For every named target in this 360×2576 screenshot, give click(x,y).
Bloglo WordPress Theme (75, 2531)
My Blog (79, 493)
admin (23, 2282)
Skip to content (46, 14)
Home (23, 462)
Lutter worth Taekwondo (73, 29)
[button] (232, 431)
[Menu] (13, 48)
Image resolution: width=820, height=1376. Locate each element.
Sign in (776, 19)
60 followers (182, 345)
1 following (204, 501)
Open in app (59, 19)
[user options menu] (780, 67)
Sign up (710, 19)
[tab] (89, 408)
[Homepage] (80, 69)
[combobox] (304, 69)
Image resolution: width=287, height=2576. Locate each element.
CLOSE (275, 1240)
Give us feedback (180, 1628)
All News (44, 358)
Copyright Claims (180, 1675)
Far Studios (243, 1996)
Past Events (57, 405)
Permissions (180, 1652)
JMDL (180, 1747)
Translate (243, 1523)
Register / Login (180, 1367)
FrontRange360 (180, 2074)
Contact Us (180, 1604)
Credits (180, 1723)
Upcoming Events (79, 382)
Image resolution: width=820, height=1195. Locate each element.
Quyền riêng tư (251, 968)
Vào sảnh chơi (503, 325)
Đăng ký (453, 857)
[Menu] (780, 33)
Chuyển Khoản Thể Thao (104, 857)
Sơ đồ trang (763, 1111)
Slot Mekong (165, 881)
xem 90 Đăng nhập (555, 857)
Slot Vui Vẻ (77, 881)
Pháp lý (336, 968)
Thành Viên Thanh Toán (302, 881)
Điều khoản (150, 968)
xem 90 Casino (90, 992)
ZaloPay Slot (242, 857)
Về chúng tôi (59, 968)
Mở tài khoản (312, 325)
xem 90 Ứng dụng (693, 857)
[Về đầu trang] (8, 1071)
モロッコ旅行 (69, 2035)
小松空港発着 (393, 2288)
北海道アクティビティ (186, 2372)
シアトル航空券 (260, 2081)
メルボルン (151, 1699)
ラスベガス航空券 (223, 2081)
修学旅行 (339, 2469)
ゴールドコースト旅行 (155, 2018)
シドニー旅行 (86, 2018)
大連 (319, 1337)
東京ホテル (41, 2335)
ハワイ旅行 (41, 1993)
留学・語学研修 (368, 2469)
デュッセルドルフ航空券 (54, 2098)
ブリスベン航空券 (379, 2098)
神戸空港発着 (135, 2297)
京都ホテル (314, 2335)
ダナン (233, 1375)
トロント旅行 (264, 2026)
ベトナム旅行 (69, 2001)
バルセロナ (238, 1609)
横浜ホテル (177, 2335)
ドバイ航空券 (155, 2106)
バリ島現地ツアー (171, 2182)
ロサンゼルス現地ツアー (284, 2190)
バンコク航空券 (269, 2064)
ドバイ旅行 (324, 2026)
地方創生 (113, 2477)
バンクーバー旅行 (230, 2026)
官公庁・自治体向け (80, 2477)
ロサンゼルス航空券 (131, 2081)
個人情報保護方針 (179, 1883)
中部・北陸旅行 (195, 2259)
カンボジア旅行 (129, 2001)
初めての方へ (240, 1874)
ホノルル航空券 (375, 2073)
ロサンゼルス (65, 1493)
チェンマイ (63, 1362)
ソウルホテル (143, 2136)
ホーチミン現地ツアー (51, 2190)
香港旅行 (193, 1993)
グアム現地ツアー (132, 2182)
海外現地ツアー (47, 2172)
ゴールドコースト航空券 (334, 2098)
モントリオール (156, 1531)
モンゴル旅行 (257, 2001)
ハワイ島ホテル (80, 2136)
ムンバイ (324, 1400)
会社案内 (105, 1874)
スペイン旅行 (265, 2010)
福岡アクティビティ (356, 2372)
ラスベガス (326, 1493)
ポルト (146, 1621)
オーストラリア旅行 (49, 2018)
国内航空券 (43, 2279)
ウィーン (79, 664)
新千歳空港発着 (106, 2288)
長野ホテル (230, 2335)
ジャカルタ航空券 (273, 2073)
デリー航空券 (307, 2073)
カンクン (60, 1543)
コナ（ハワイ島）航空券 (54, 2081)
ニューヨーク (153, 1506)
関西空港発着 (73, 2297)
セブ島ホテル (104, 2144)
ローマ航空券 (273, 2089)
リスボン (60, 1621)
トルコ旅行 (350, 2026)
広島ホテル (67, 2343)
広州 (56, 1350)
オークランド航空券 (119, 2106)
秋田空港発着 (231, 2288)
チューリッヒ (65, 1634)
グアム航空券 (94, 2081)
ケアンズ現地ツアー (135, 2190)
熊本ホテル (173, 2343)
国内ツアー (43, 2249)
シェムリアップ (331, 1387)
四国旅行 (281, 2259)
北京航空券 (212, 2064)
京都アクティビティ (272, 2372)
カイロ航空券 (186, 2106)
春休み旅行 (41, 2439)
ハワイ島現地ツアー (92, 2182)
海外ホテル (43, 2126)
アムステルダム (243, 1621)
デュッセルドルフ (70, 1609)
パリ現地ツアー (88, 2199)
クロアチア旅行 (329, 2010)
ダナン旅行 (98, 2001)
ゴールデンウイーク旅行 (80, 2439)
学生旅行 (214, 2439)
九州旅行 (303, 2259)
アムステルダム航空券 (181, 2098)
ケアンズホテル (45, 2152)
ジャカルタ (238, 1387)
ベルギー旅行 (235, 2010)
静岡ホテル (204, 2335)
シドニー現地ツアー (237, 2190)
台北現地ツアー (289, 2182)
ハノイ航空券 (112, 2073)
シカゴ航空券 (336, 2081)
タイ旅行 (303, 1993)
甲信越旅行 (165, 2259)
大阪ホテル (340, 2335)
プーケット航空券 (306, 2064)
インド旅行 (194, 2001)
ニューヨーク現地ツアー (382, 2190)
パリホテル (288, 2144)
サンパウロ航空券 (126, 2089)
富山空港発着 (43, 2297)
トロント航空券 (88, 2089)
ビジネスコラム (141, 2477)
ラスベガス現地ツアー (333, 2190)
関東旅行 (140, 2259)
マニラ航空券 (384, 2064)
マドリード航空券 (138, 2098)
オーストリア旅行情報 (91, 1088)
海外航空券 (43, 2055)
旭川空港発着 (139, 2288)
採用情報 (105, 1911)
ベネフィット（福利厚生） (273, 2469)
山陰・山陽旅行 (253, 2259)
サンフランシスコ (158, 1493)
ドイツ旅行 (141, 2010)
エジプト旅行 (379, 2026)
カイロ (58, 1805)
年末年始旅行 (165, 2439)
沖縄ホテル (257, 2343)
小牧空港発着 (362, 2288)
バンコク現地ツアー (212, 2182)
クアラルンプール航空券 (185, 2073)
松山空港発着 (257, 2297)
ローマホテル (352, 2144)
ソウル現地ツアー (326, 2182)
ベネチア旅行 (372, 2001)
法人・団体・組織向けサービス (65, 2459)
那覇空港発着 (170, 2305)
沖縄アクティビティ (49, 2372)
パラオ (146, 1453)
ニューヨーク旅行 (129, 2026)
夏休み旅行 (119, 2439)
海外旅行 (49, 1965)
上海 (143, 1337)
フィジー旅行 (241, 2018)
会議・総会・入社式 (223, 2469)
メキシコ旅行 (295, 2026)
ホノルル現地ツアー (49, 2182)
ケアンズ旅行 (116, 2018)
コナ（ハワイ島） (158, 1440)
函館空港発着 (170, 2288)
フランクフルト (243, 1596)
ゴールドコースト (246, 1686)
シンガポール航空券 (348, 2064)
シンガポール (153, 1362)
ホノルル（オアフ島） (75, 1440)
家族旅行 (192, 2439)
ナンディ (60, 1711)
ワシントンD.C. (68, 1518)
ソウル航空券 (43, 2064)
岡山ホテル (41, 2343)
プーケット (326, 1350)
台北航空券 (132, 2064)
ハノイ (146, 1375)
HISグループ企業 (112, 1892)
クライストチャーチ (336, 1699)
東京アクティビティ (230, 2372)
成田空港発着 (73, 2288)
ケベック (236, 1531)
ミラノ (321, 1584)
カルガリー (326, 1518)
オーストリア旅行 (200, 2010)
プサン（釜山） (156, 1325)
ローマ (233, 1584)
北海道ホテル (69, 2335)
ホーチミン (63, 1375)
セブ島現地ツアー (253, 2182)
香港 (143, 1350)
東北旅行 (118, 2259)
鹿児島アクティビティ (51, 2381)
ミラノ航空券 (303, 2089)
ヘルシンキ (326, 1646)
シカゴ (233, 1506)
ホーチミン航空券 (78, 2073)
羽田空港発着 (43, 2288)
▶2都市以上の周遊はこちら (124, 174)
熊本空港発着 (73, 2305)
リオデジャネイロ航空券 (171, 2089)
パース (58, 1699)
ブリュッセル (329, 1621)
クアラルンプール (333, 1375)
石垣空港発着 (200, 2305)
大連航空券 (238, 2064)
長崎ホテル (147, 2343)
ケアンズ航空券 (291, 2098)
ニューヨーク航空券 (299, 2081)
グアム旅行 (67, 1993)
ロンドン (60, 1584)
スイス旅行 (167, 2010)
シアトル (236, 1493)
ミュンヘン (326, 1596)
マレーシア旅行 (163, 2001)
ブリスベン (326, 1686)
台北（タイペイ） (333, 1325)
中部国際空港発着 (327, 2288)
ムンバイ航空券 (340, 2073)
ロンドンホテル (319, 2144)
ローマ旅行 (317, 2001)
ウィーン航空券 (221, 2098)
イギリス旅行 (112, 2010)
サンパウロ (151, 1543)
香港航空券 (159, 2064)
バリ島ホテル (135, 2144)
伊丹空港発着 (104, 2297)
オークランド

# THE TASK
Everything from the line with "台北現地ツアー (289, 2182)" through the line with "夏休み旅行 (119, 2439)" should be written out exactly as it appears above, end lines included, and nothing outside that range.

# REPLY
台北現地ツアー (289, 2182)
ハノイ航空券 (112, 2073)
シカゴ航空券 (336, 2081)
タイ旅行 (303, 1993)
甲信越旅行 (165, 2259)
大阪ホテル (340, 2335)
プーケット航空券 (306, 2064)
インド旅行 (194, 2001)
ニューヨーク現地ツアー (382, 2190)
パリホテル (288, 2144)
サンパウロ航空券 (126, 2089)
富山空港発着 (43, 2297)
トロント航空券 (88, 2089)
ビジネスコラム (141, 2477)
ラスベガス現地ツアー (333, 2190)
関東旅行 (140, 2259)
マニラ航空券 (384, 2064)
マドリード航空券 (138, 2098)
オーストリア旅行情報 (91, 1088)
海外航空券 (43, 2055)
旭川空港発着 (139, 2288)
採用情報 (105, 1911)
ベネフィット（福利厚生） (273, 2469)
山陰・山陽旅行 (253, 2259)
サンフランシスコ (158, 1493)
ドイツ旅行 (141, 2010)
エジプト旅行 (379, 2026)
カイロ (58, 1805)
年末年始旅行 (165, 2439)
沖縄ホテル (257, 2343)
小牧空港発着 (362, 2288)
バンコク現地ツアー (212, 2182)
クアラルンプール航空券 (185, 2073)
松山空港発着 (257, 2297)
ローマホテル (352, 2144)
ソウル現地ツアー (326, 2182)
ベネチア旅行 (372, 2001)
法人・団体・組織向けサービス (65, 2459)
那覇空港発着 (170, 2305)
沖縄アクティビティ (49, 2372)
パラオ (146, 1453)
ニューヨーク旅行 (129, 2026)
夏休み旅行 (119, 2439)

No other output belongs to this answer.